▶ [EXCERPTED TEXT]:

****************

Glass's explications of his music don't exactly make much sense, at least not to me . . . with one exception. He is trying to explain what happens when he is composing, what goes on in his head. At this point, he plucks one of the most unlikely parallels: weight lifters --- "the ones who lift the five-hundred-pound weights." They sometimes

    stand in front of the barbell for thirty seconds, or a minute, or even a minute and a half. When they are finally in the right frame of mind, they execute the clean and jerk --- the pick the barbell up and then throw it above their heads.

"They are able to do this because of their passage from their usual ordinary attention to the extraordinary gathering of attention that is required to accomplish something that is unbelievable."

While I was working on this review, I tried listening to his music, but it gave me such a sense of disassociation that the words started drying up and I had to move over to my favorite Baroque master on U-Tube --- Antonio Caldera (give his Stabat Mater a whirl, it's addicting).

What Glass leaves you with is a sense of the open-mouth wonder of a kid, whether it is preparing for a performance in Europe, studying under Darius Milhaud, telling us about Luigi Nono, or Gerry Mulligan, or Ravi Shankar, or Morton Feldman. God knows where he gets his memory for names; I would estimate the people who worked with him to number, at least the ones talked about in this book, to between two and three hundred. And these are not your obscure performance artists from SoHo. One of my favorite stories here is about Glass, Allen Ginsberg, and Henry Luce --- the Time-Life magnate --- at the dinnertable, elegant, in Luce's apartment.

Luce's first question of Ginsberg was I hear you write pornographic poetry. Allen agreed; Luce wanted to hear it. Ginsberg pulled up a couple of the coarsest. Luce said, "Well, well, well . . . that is certainly is pornographic."

****************

▶ [EXTRACTED INFORMATION]:
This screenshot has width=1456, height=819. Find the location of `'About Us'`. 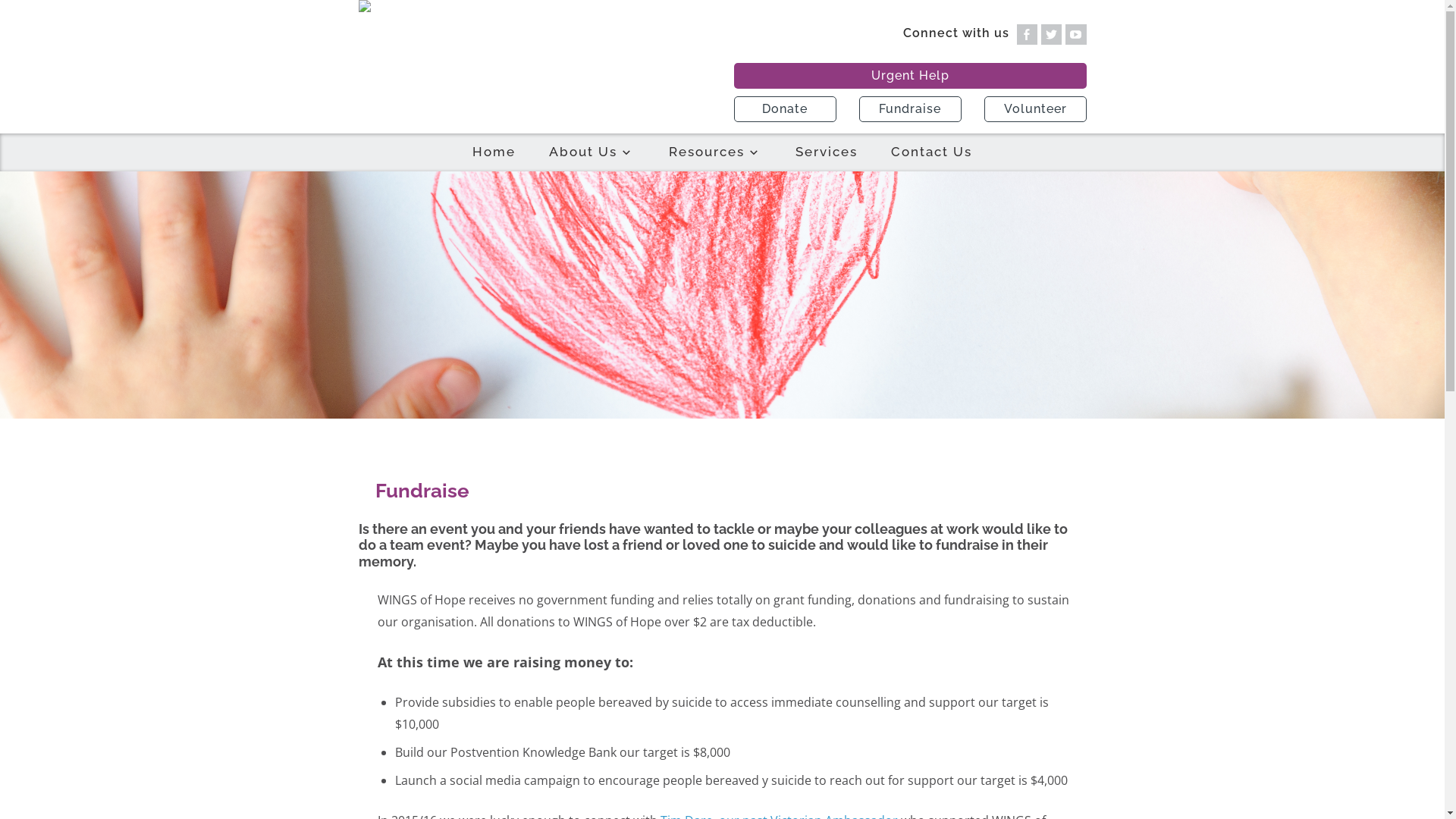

****************

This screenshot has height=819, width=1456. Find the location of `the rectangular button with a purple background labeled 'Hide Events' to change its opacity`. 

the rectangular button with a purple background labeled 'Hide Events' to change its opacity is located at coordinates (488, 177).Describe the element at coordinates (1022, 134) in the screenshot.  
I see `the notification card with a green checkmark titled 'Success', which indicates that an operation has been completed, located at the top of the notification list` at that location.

****************

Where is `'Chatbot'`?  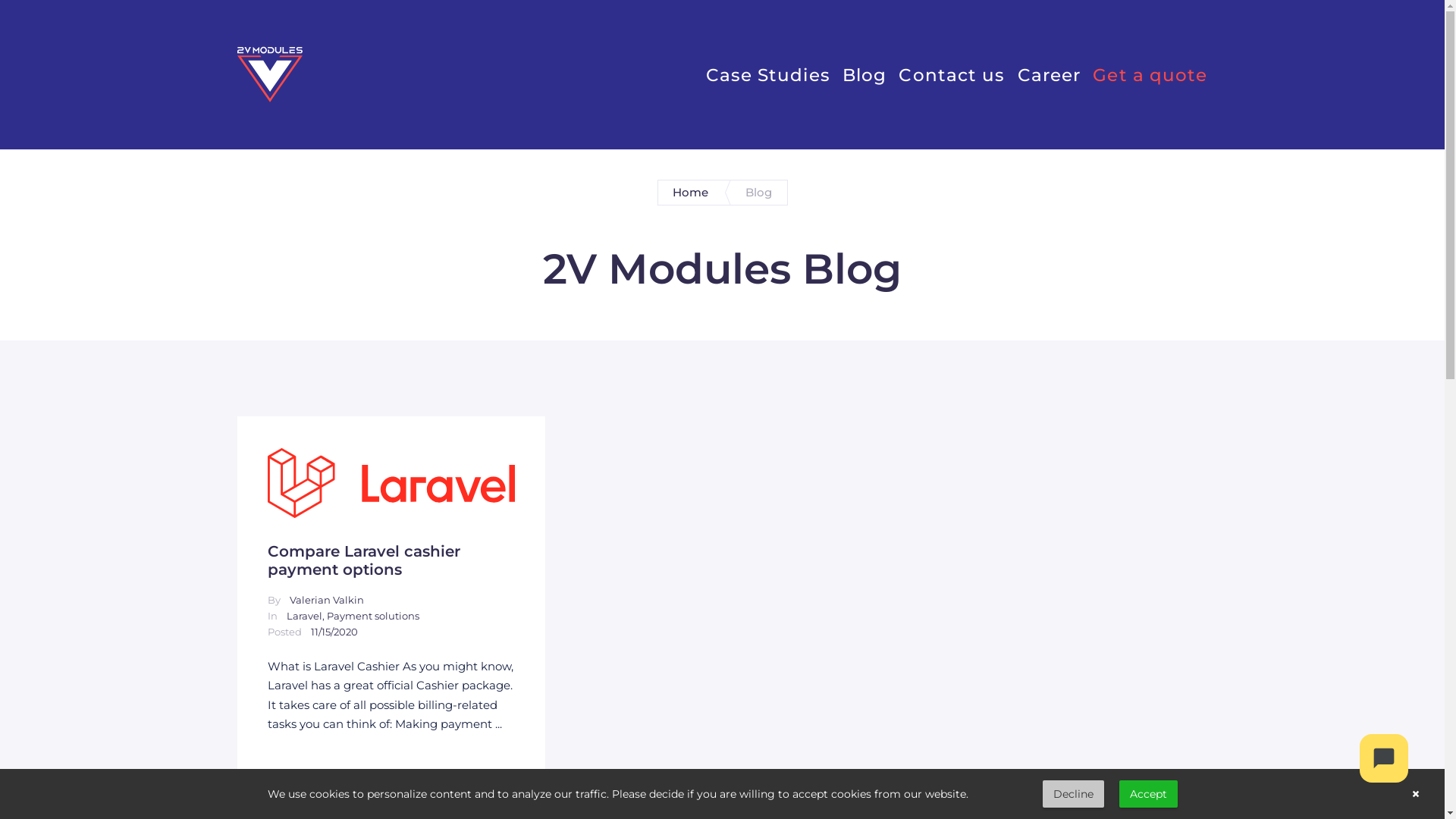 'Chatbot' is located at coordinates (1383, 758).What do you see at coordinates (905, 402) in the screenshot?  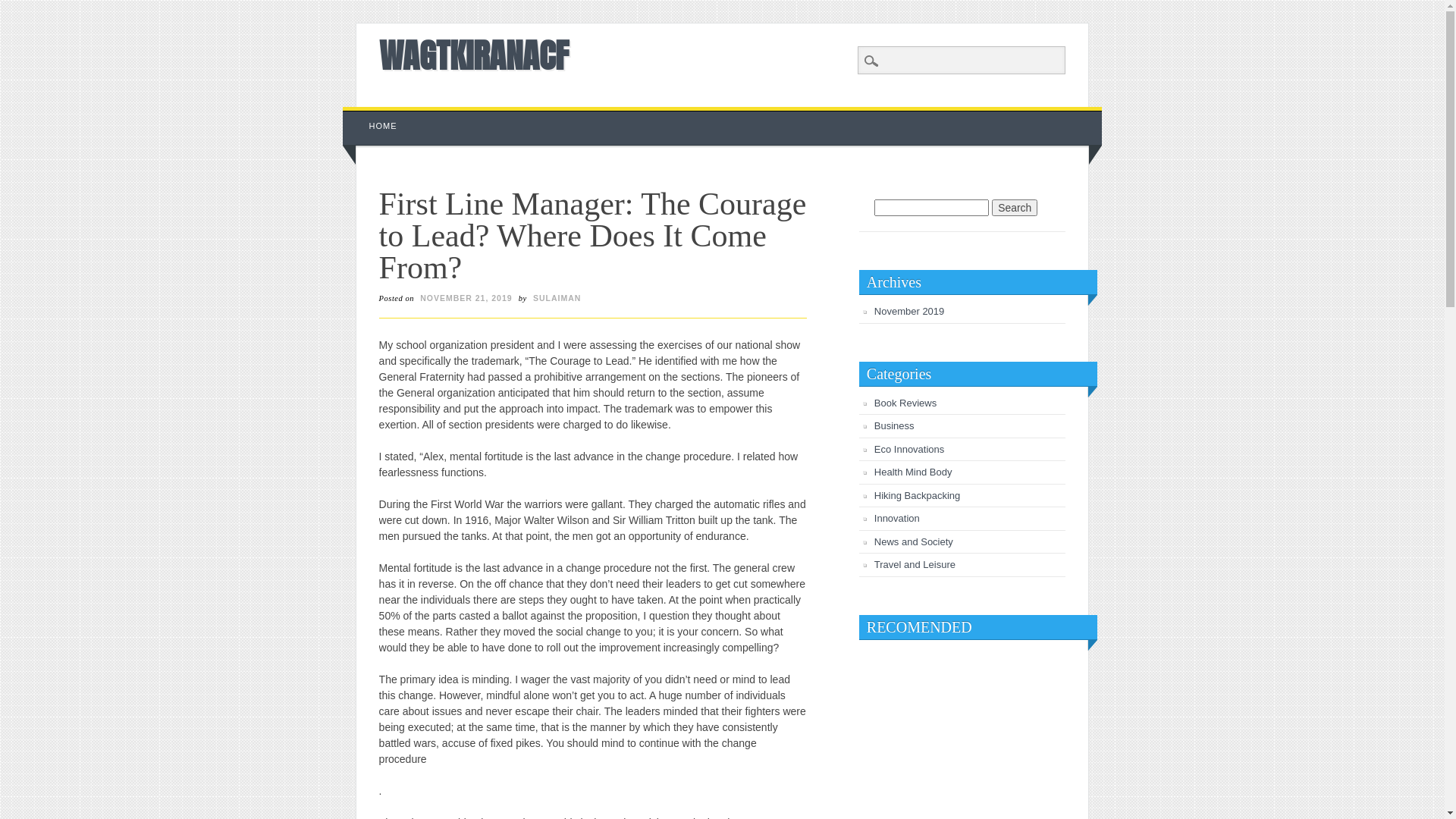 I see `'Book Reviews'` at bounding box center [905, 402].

****************

▶ [TASK REQUIREMENTS]:
[A] Check each statement against the Glass review and answer yes or no, quoting the words that decide it: (i) The reviewer finds Glass's explanations of his music easy to follow. (ii) Weight lifters sometimes stand in front of the barbell for as long as a minute and a half. (iii) Listening to Glass's music helped the reviewer keep writing.
[B] In the Glass review, list every person other than Glass named in the paragraph that begins "What Glass leaves you with".

▶ [SOLUTIONS TO EACH TASK]:
[A]
(i) No: "Glass's explications of his music don't exactly make much sense, at least not to me . . . with one exception."
(ii) Yes: "stand in front of the barbell for thirty seconds, or a minute, or even a minute and a half."
(iii) No: "it gave me such a sense of disassociation that the words started drying up"

[B] Darius Milhaud, Luigi Nono, Gerry Mulligan, Ravi Shankar, Morton Feldman, Allen Ginsberg, Henry Luce